這地方倒是比裴夏預想的要熱鬨,雖然不敢叫賣,但人群簇擁,相當繁華。
其中除了商販,不僅有裴夏這樣的外來人,還有許多雪燕門本門的弟子。
隻能說哪裡都有懶人,雀巢山雖然不高,但不願意跑山路的修士還是很多的。
裴夏和徐賞心稍稍遮掩了一下麵容,就開始各自采買起來。
他們銀錢不多,還是離開北師城的時候隨身攜帶的一點,但好在要準備的物資也都不貴,除了幾身換洗的衣裳,剩下的無非是乾糧、水囊、火鐮。
裴夏比較有經驗,挑選了一把合手的短斧和小刀,山林露宿的時候,劈柴和處理獵物會方便很多。
另外考慮到徐賞心的體質,最好是能多帶一條保暖的毛毯,但這玩意兒有點貴了。
裴夏準備走的時候管許濁風從雪燕門“借”一條。
最後剩下一點散碎銀子,裴夏挑揀了一些尋常藥材,一並打包。
這是上山的時候,看到許濁風拿出那枚“方寸丹”,讓裴夏也心思活絡起來。
彆忘了,他是個四境的素師,煉丹這事,他本就會的。
受限於材料,什麼玄寶奇物級彆的丹藥不用去想,但煉些化傷補氣的總不在話下。
他用不著,可以給大哥備著。
東西買齊,為了減少露麵,三人又催促著許濁風,很快回了客舍。
物資堆在主屋,徐賞心小出一口氣:“我們算是來的比較巧了,我聽一個賣貨的大嬸說,今年雪燕門有新規,等明天賀壽開始,就不讓腳商上山了。”
裴夏聽到這話,又瞄了一眼許濁風。
此前聽說壽前比試要開護山大陣的時候,他就覺得不對勁。
許濁風明白他的想法,他坐在主屋大門的門檻上,淡淡表示:“你放心,我跟你保證,出了天大的事,也不耽誤你們下山。”
“不行,我不放心。”
裴夏義正言辭地說著,邁步走到門邊,就在許濁風身旁坐下:“我就算了,你看我大哥,弱柳扶風,真出什麼亂子,可一點自保能力都沒有。”
許濁風斜眼看他。
這話術他太熟了,在掌聖宮的時候就有不少弟子喜歡拐彎抹角地向他討教。
老許是敞亮人,他伸手在門檻上敲了敲,斟酌一下:“虎鶴雙形怎麼樣?正好扮的也是虎鶴劍閣,教你們兩手,免得露馬腳。”
裴夏豎起大拇指:“通透!”
許濁風拍拍屁股,走向院裡的空地。
裴夏立馬掉頭朝徐賞心招手:“快,拿劍去。”
徐賞心手臂上的傷好的差不多了,血痂早就脫落,隻是成片的疤痕看著有些駭人,但並不影響握劍。
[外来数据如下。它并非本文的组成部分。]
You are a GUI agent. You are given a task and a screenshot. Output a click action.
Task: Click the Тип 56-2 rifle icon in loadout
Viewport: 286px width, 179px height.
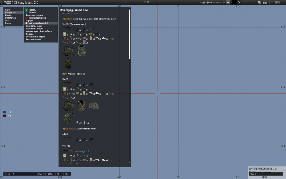(x=69, y=28)
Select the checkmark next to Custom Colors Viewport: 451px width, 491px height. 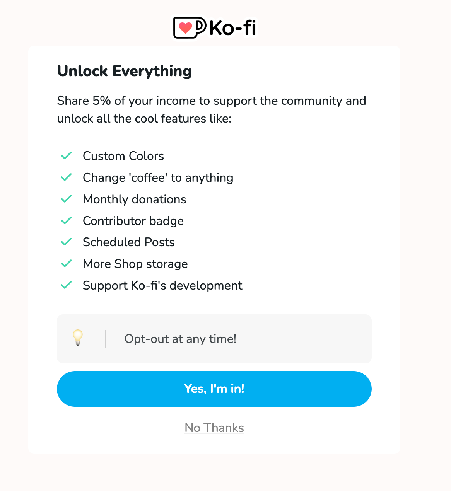(x=66, y=155)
“好漢饒命”褪了兩半鐵棍,劍身優美,薄如蟬翼,本身重量也輕了許多,以徐賞心現在的力氣,揮舞起來也得心應手。
許濁風看著徐賞心拿劍小跑過來,反而裴夏坐在門檻上全無起身的意思,非常意外:“你不學?”
裴夏咧嘴朝他笑笑,伸出右手,淩空虛握,罡氣震聲而出,低沉的虎嘯蓄勢待發:“我看兩眼,確認一下有沒有缺漏就好。”
這還真是讓許濁風有些開眼了。
虎鶴雙形,確實談不上是頂尖的劍術,但那也是看和誰比。
人家劍閣能在北師城立足,相比於江湖上很多名不見經傳的小宗門,比如什麼左山派啊長赫門啊,那都是不知強到哪裡去的。
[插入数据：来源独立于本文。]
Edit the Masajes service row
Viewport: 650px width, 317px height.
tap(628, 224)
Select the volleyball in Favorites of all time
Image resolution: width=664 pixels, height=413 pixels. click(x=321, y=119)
這鎮派絕學虎鶴雙形,以形意入劍,不算是巧思,但用心很深,想要登堂入室,需要不淺的理解。
就是當初許濁風自己研習的時候,也花了大半個月呢。
嘖,就算是鑽了空子,這小子能逃出北師城,看來也還是有點東西在手上的。
許濁風沒有深究,轉而開始給徐賞心演練起來。
裴夏也看的很認真,不過不是看許濁風的虎鶴雙形,而是主要在觀察徐賞心。
大哥的根骨資質不錯,靈力適性也上佳,如果武道上也能有天賦的話,那即便入行稍晚,將來或許也能有成就。
這一練,就直接練到了天黑。
新月初上的時候,徐賞心手裡長劍已經能泛出若有若無的吟嘯聲了,那是靈力在以特殊方式流動的證明。
她才開始化幽,馭使靈力對她來說還早,之所以能響起吟嘯聲,還是依賴了“好漢饒命”所用的浣海銀沙。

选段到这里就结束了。